I tried to get an LLM to write a Raku chapter in the same vein - naah. Had to write it myself:
Raku
Raku stands out as a fast way to working code, with a permissive compiler that allows wide expression.
Its an expressive, general-purpose language with a wide set of built-in tools. Features like multi-dispatch, roles, gradual typing, lazy evaluation, and a strong regex and grammar system are part of its core design. The language aims to give you direct ways to reflect the structure of a problem instead of building abstractions from scratch.
The grammar system is the clearest example. Many languages treat parsing as a specialized task requiring external libraries. Raku instead provides a declarative syntax for defining rules and grammars, so working with text formats, logs, or DSLs often requires less code and fewer workarounds. This capability blends naturally with the rest of the language rather than feeling like a separate domain.
Raku programs run on a sizeable VM and lean on runtime dispatch, which means they typically don’t have the startup speed or predictable performance profile of lower-level or more static languages. But the model is consistent: you get flexibility, clear semantics, and room to adjust your approach as a problem evolves. Incremental development tends to feel natural, whether you’re sketching an idea or tightening up a script that’s grown into something larger.
The language’s long development history stems from an attempt to rethink Perl, not simply modernize it. That history produced a language that tries to be coherent and pleasant to write, even if it’s not small. Choose Raku if you want a language that let's you code the way you want, helps you wrestle with the problem and not with the compiler.
I see that my Raku chapter was downvoted a couple of times. Well OK, I am an unashamed shill for such a fantastic and yet despised language. Don’t knock til you try it.
Some comments below on “I want a Go, but with more powerful OO” - well Raku adheres to the Smalltalk philosophy… everything is an object, and it has all the OO richness (rope) of C++ with multiple inheritance, role composition, parametric roles, MOP, mixins… all within an easy to use, easy to read style.
Probably was downvoted because it seem to copy-paste/derive-off an LLM output since, even if you say you wrote it yourself, some distinct LLM grammar/style characteristics appear. (Could just be you picked them as habit after use of such tools.) It doesn't appear to in same vein either.

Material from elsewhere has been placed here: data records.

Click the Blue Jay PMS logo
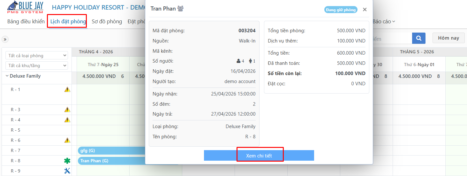This screenshot has height=176, width=467. tap(25, 7)
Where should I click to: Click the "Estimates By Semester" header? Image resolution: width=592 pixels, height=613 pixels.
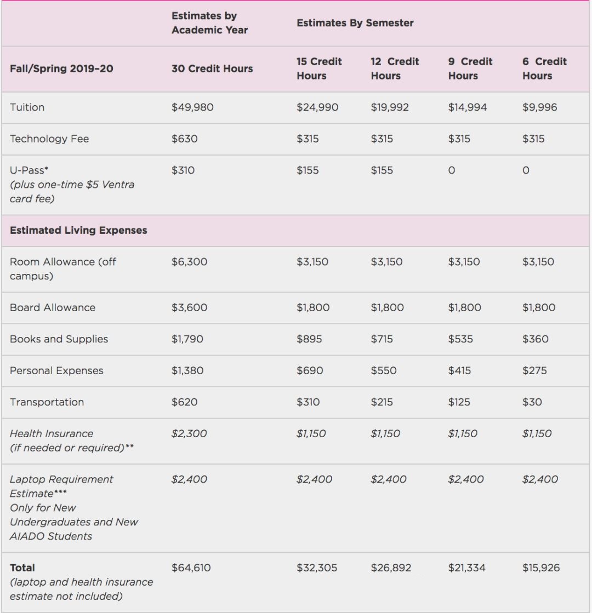pos(355,23)
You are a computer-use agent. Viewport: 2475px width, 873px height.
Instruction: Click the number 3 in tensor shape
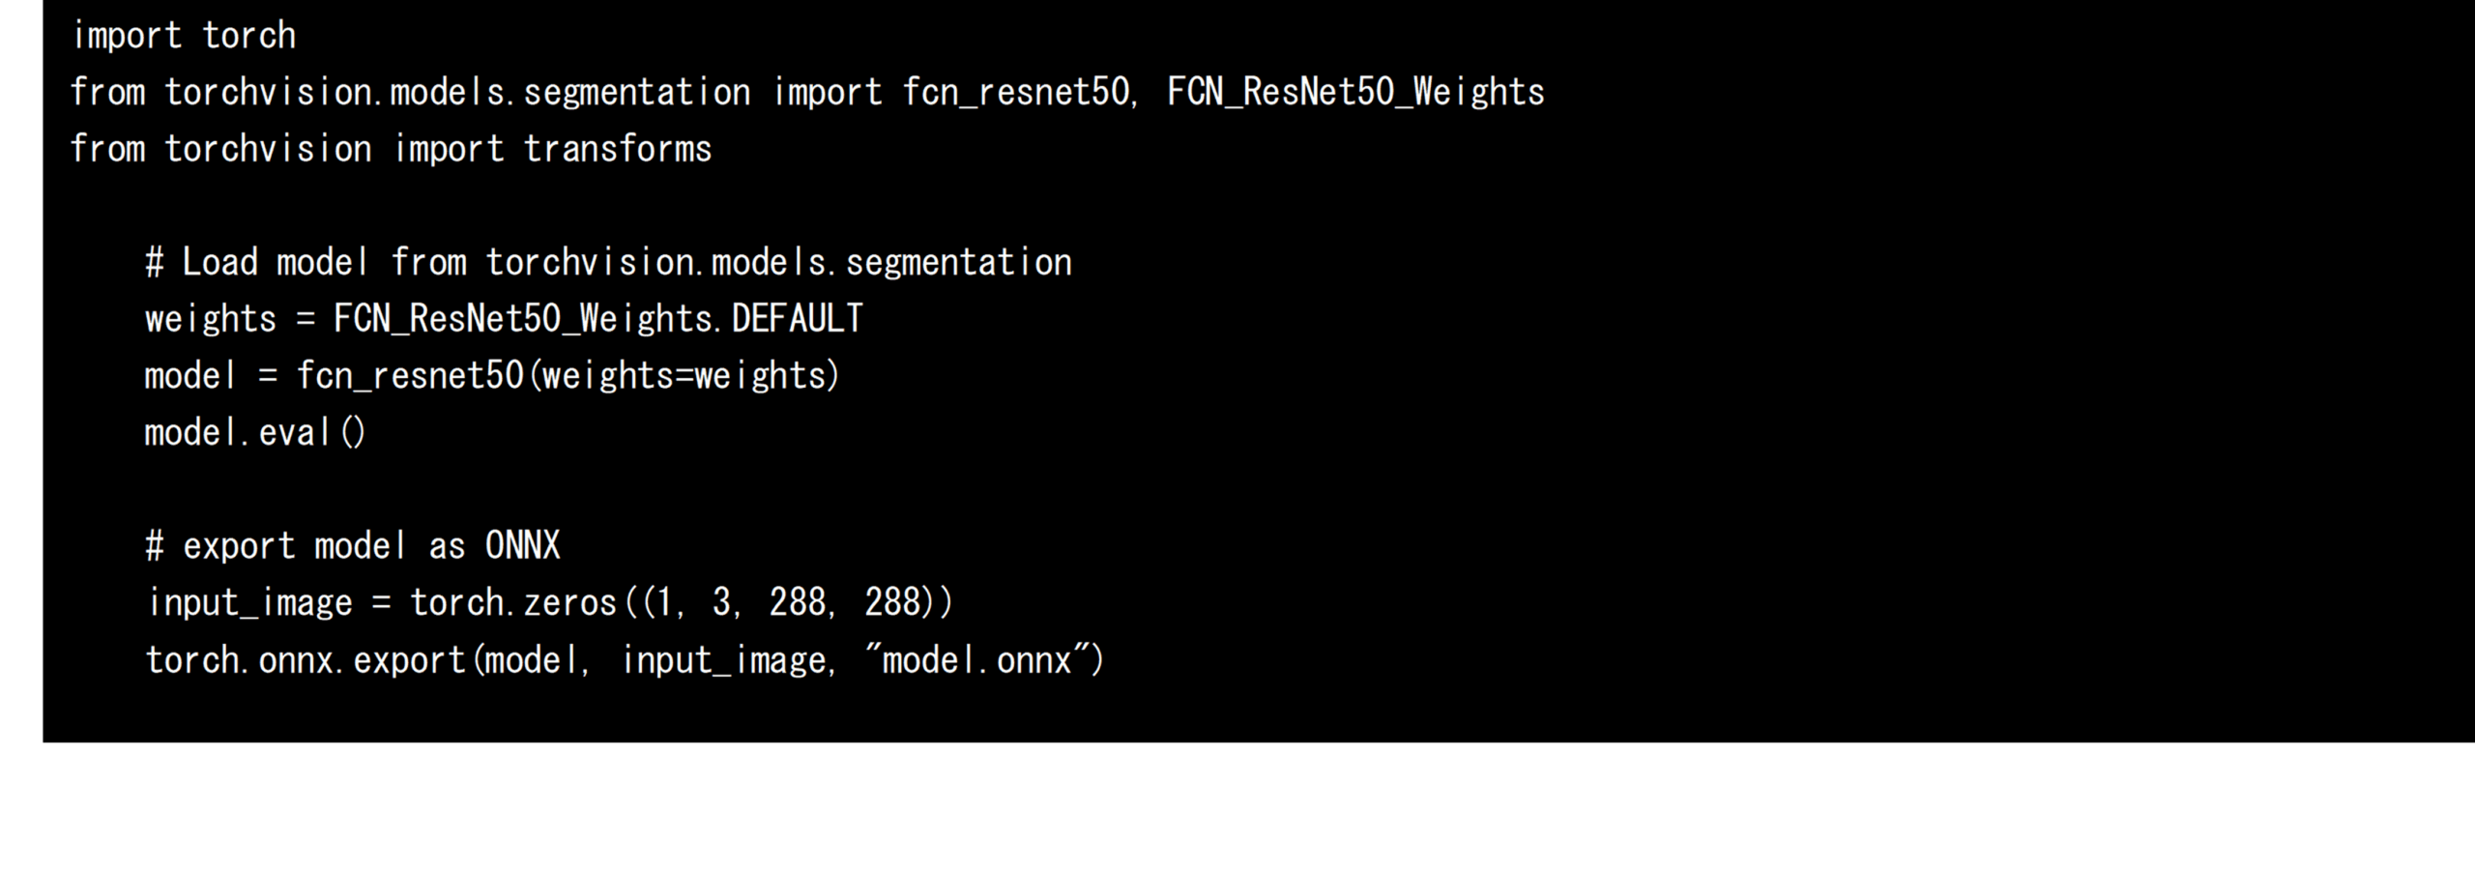coord(721,603)
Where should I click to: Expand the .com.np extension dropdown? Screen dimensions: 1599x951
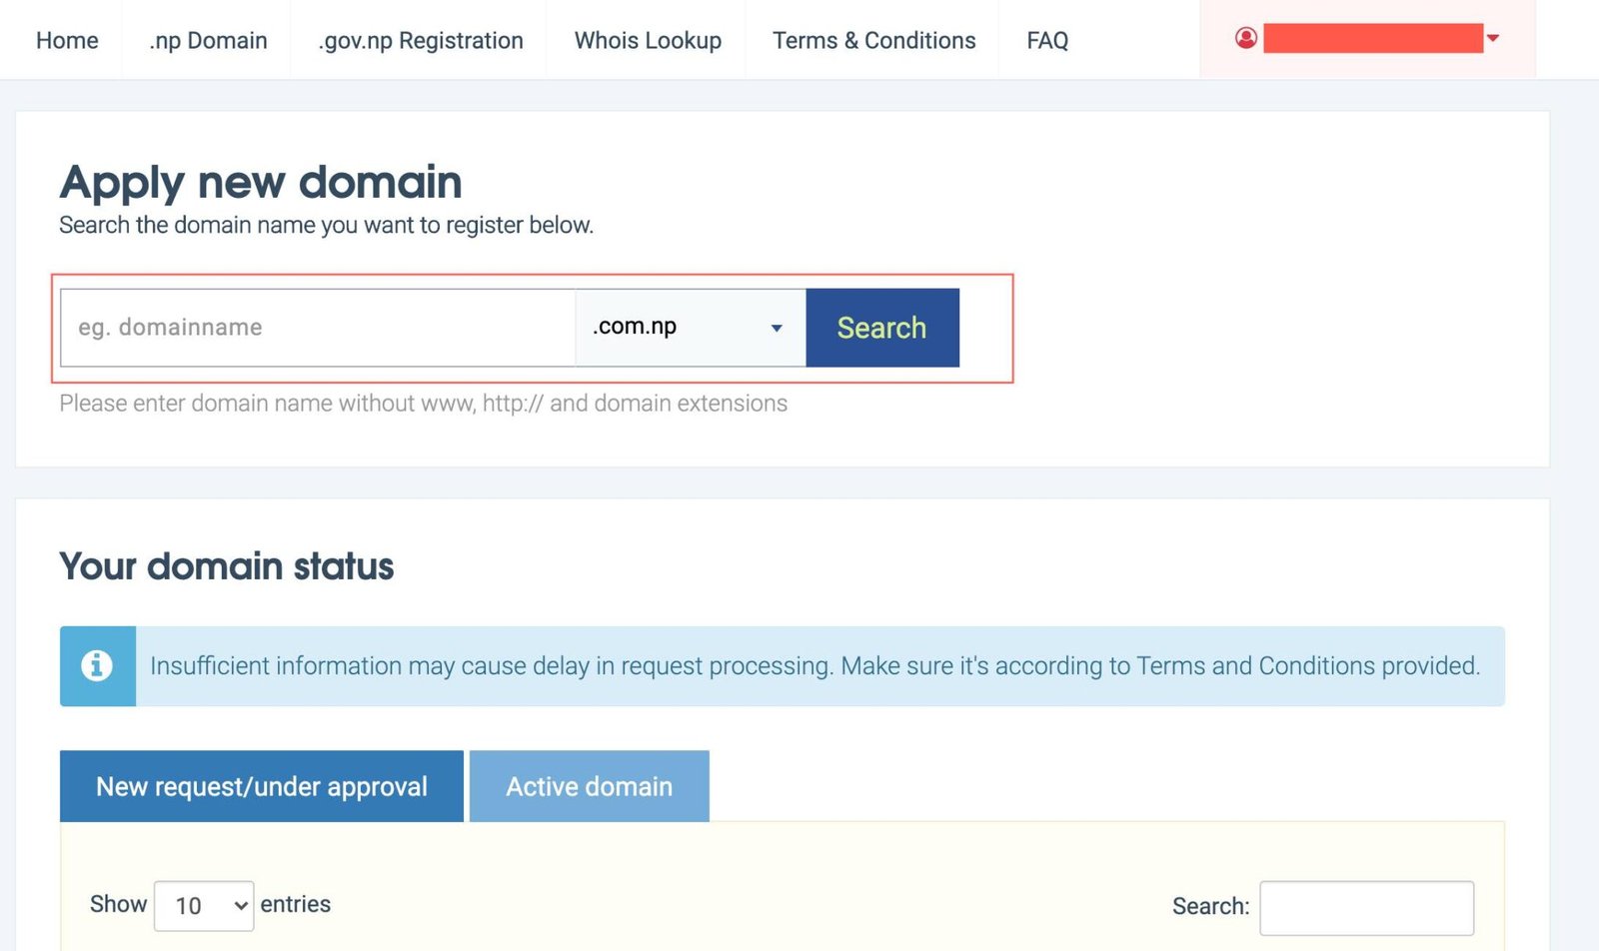point(690,328)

The submitted article's descriptions are, for each language, {philosophy} & {specific design examples}. Yours is mainly on {design}.

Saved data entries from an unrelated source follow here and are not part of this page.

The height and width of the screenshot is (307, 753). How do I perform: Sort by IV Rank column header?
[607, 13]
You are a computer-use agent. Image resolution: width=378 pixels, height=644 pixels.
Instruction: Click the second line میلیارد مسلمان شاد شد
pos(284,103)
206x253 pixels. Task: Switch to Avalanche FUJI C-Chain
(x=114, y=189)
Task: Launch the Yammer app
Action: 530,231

That said, agree Raku is cool. A big disadvantage though it has (or had?), more than the sigils-everywhere syntax & small ecosystem, is performance. It's slower than pre-JIT Python. Go also natively-compiles to self-contained binaries, which some people appreciate. (And there're those that prefer Go's simplicity and don't want very high expressiveness other than specific features.)

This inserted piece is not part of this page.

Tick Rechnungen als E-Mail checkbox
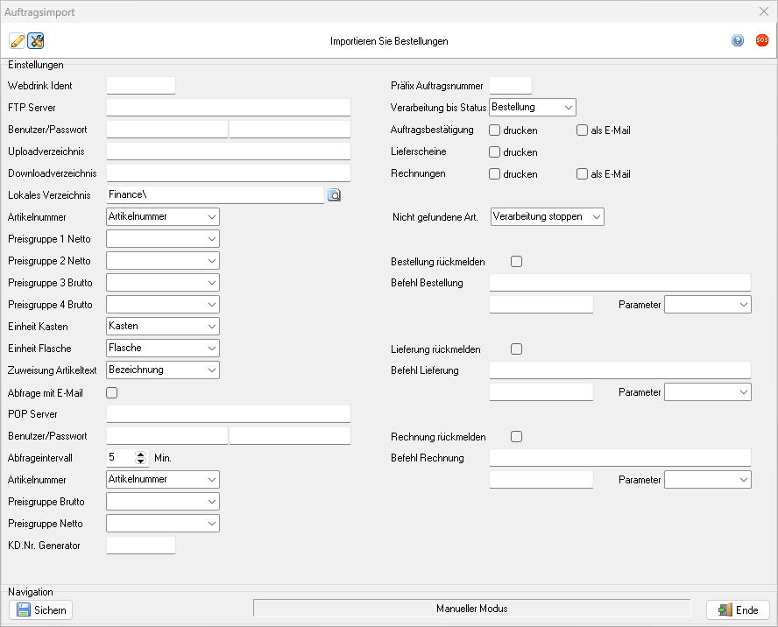The image size is (778, 627). coord(583,173)
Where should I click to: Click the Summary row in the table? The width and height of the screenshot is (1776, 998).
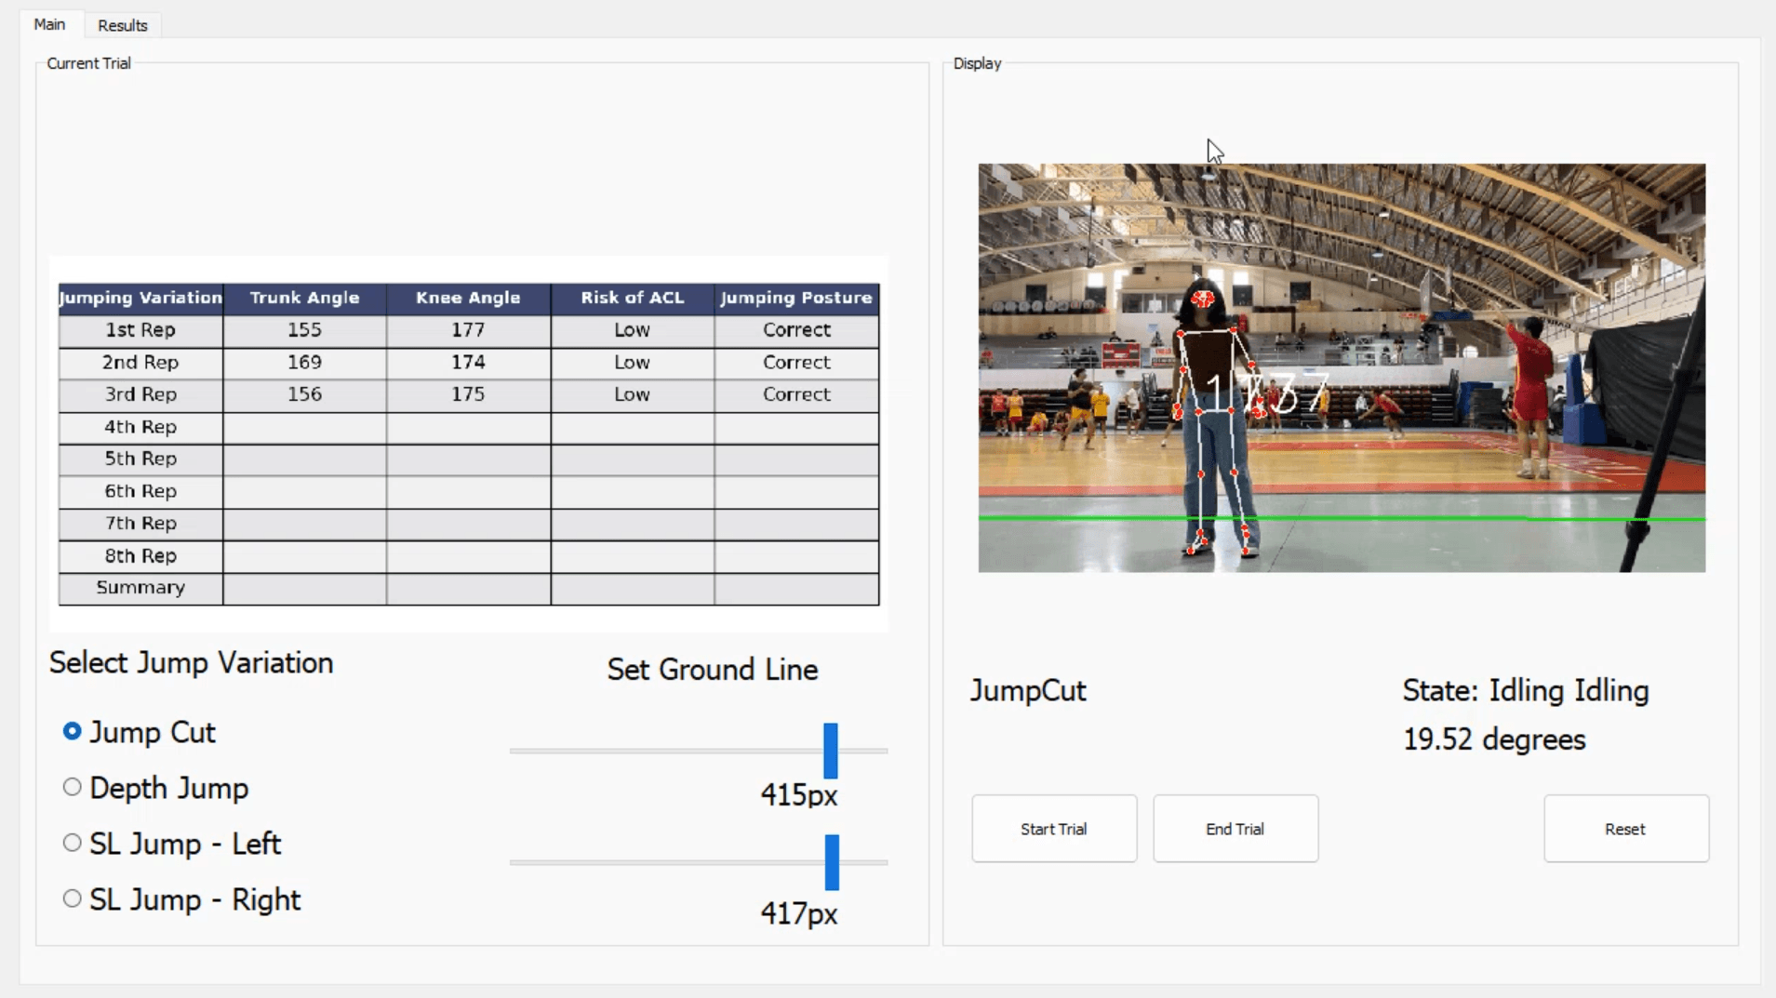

Well - sure - I meant wrote as in "sourced a set of relevant sentences from ChatGPT and then close edited them to convey precisely what I wanted to say" - got me bang to rights there!
Raku
Raku stands out as a fast way to working code, with a permissive compiler that allows wide expression.
Its an expressive, general-purpose language with a wide set of built-in tools. Features like multi-dispatch, roles, gradual typing, lazy evaluation, and a strong regex and grammar system are part of its core design. The language aims to give you direct ways to reflect the structure of a problem instead of building abstractions from scratch.
The grammar system is the clearest example. Many languages treat parsing as a specialized task requiring external libraries. Raku instead provides a declarative syntax for defining rules and grammars, so working with text formats, logs, or DSLs often requires less code and fewer workarounds. This capability blends naturally with the rest of the language rather than feeling like a separate domain.
Raku programs run on a sizeable VM and lean on runtime dispatch, which means they typically don’t have the startup speed or predictable performance profile of lower-level or more static languages. But the model is consistent: you get flexibility, clear semantics, and room to adjust your approach as a problem evolves. Incremental development tends to feel natural, whether you’re sketching an idea or tightening up a script that’s grown into something larger.
The language’s long development history stems from an attempt to rethink Perl, not simply modernize it. That history produced a language that tries to be coherent and pleasant to write, even if it’s not small. Choose Raku if you want a language that let's you code the way you want, helps you wrestle with the problem and not with the compiler.